A Comissão Política de Secção do PSD Anadia manifestou a sua oposição ao pedido de prospeção e pesquisa de depósitos minerais na zona do “Barro do Moleiro”, no concelho de Anadia, considerando que o projeto é lesivo para o território e incompatível com o modelo de desenvolvimento local.
Em comunicado, a estrutura social-democrata sustenta a sua posição com base em argumentos técnicos, destacando desde logo a incompatibilidade da iniciativa com o Plano Diretor Municipal (PDM), que classifica a área maioritariamente como solo agrícola e florestal, não prevendo a instalação de atividades extrativas.
O PSD alerta ainda para a sensibilidade ambiental da zona em causa, referindo que a área abrange territórios integrados na Reserva Agrícola Nacional (RAN), na Reserva Ecológica Nacional (REN) e na estrutura ecológica municipal.

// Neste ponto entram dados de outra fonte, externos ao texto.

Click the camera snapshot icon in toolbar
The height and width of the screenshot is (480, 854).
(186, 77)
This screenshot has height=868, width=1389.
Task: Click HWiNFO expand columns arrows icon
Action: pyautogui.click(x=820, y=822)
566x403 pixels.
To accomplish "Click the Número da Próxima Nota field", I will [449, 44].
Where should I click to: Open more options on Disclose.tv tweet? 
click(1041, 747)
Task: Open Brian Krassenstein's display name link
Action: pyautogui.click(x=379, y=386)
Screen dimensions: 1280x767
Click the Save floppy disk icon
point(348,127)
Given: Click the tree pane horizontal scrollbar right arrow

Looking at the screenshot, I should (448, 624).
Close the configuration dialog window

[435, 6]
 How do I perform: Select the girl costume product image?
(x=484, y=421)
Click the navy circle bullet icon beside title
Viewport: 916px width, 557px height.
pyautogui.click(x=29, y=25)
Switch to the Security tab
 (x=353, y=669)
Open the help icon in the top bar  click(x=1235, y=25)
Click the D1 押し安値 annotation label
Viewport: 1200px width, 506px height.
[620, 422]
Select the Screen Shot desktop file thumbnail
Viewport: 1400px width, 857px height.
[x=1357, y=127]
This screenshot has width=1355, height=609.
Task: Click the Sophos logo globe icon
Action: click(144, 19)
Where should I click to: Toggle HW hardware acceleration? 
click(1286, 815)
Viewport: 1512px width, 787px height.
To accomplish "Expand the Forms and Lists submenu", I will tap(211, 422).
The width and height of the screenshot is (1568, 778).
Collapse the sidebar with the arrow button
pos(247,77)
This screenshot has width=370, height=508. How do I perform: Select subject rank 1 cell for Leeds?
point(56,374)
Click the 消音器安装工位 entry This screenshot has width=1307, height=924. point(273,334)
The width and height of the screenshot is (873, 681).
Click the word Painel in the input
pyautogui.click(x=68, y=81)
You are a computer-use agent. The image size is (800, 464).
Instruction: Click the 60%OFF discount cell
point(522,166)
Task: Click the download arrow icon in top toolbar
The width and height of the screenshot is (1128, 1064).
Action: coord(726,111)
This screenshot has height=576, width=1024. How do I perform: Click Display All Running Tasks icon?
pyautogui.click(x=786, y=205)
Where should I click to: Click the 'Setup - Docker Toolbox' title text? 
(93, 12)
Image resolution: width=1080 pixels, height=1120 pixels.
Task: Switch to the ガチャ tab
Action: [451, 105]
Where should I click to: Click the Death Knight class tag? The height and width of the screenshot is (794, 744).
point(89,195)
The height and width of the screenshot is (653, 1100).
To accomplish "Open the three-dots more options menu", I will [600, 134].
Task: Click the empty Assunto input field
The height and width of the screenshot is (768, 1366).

Na perspetiva do partido, a eventual concretização do projeto poderá comprometer a integridade dos solos, dos ecossistemas e da paisagem.
Do ponto de vista ambiental e da saúde pública, os social-democratas apontam também riscos associados à contaminação de recursos hídricos, incluindo aquíferos que abastecem uma parte significativa da população do concelho, bem como impactos na atividade agrícola, nomeadamente ao nível do regadio e da produtividade das culturas.


A estrutura liderada por Pedro Esteves recorda que o concelho já é afetado por explorações existentes, designadamente nas freguesias de Sangalhos e Avelãs de Cima, cujos impactos, afirma, são “profundos e bem conhecidos”.
Perante este enquadramento, o PSD Anadia considera que o projeto não reúne condições para avançar e reafirma a sua solidariedade com o Município, juntas de freguesia e populações potencialmente afetadas. O partido assume ainda o compromisso de intervir junto do Governo e da Assembleia da República no sentido de travar o processo.
Citado no comunicado, Pedro Esteves defende que “não podem ser aceites decisões que coloquem em causa o território, os recursos e a qualidade de vida das populações”, sublinhando que o concelho deve continuar a apostar num modelo assente na agricultura, no ambiente e na valorização do território.